Ein wichtiges Thema bei der Entwicklung innovativer Wohnformen ist 2006 hinzugekommen: Mit der Hamburger Koordinationsstelle für Wohn-Pflege- Gemeinschaften entwickelt STATTBAU Wohnangebote für Menschen mit Pflegebedarf, z.B. aufgrund von Demenz aber auch von anderen Erkrankungen.
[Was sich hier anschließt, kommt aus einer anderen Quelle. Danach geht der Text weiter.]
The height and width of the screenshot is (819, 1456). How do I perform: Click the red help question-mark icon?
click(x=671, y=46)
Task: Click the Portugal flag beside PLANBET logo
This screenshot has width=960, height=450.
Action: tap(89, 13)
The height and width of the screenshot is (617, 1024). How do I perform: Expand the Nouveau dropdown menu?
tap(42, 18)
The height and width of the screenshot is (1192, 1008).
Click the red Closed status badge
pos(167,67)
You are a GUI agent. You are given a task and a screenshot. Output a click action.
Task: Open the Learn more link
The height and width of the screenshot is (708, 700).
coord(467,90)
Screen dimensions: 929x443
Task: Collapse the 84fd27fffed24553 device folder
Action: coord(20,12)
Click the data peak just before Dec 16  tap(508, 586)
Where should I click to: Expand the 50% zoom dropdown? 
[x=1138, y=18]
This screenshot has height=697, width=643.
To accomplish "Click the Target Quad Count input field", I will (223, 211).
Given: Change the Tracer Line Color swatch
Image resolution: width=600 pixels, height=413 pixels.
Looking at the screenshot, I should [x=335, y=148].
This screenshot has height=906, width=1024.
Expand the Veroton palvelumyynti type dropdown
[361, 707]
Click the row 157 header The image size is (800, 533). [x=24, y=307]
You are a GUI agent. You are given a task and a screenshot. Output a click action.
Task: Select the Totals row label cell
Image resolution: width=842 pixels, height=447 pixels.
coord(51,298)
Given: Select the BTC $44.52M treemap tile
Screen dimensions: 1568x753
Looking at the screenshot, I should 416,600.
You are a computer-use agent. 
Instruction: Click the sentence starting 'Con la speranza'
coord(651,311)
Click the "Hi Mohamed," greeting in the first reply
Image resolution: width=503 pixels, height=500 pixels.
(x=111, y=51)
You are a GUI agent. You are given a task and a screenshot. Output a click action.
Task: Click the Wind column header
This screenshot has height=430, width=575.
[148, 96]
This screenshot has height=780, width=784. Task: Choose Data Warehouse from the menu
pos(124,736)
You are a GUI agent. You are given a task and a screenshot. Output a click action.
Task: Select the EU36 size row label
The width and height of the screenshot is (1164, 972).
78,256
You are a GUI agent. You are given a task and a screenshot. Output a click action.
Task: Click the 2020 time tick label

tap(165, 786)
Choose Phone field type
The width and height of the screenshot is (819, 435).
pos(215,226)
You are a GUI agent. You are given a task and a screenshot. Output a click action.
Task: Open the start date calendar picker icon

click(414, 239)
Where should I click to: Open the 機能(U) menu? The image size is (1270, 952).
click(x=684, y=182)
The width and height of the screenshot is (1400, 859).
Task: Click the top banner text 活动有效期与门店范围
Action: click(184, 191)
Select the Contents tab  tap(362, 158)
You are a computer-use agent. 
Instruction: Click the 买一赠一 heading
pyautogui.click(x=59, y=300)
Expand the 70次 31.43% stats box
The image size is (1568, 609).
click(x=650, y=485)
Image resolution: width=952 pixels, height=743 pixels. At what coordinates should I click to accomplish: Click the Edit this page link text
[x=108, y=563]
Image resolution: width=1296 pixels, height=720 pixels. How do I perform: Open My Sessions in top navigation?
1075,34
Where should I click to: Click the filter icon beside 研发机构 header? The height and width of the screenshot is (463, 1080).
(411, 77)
Hier entstehen gruppenorientierte Projekte mit Quartiersbezug, die den Alltag der BewohnerInnen in den Mittelpunkt stellen.
Da wo STATTBAU auch konzeptionell arbeitet, z.B. zur Wohnungsversorgung für Obdachlose, für psychisch Kranke, Menschen mit Assistenzbedarf, für Auszubildende, kurz für Menschen, die sich am Wohnungsmarkt nicht selbst angemessen versorgen können und für selbst bestimmte Wohnformen auch für alte Menschen mit Pflegebedarf, wird angestrebt, dass die Konzepte praxistauglich sind.
So steht in Kürze die Gründung einer neuen Genossenschaft an. Gemeinsam mit Trägern der AG Reha hat STATTBAU die Grundlagen und das Modell einer neuen Genossenschaft erarbeitet. Die AG Reha ist ein Trägerzusammenschluss von psychosozialen und rehabilitativen Einrichtungen zur Förderung der sozialen und beruflichen Integration psychisch beeinträchtigter Menschen. Mit der neuen Genossenschaft soll die Wohnungsversorgung vor allem von psychisch Kranken verbessert werden, denn diese Gruppe fällt bei der momentanen Wohnungsmarktlage bei der Wohnungssuche hinten runter.
Mit der Akzentuierung der Arbeitsschwerpunkte hat STATTBAU von Anfang an Aufgaben an der Schnittstelle von Stadtentwicklung und sozialpolitischen Belangen geleistet. Bei der Gründung von Genossenschaften gelten sie als Überzeugungstäter.
Britta Becher war vor langer Zeit in Häusergruppen in St. Pauli aktiv, hat STATTBAU auf diese Weise kennen gelernt und arbeitet seit 1992 dort.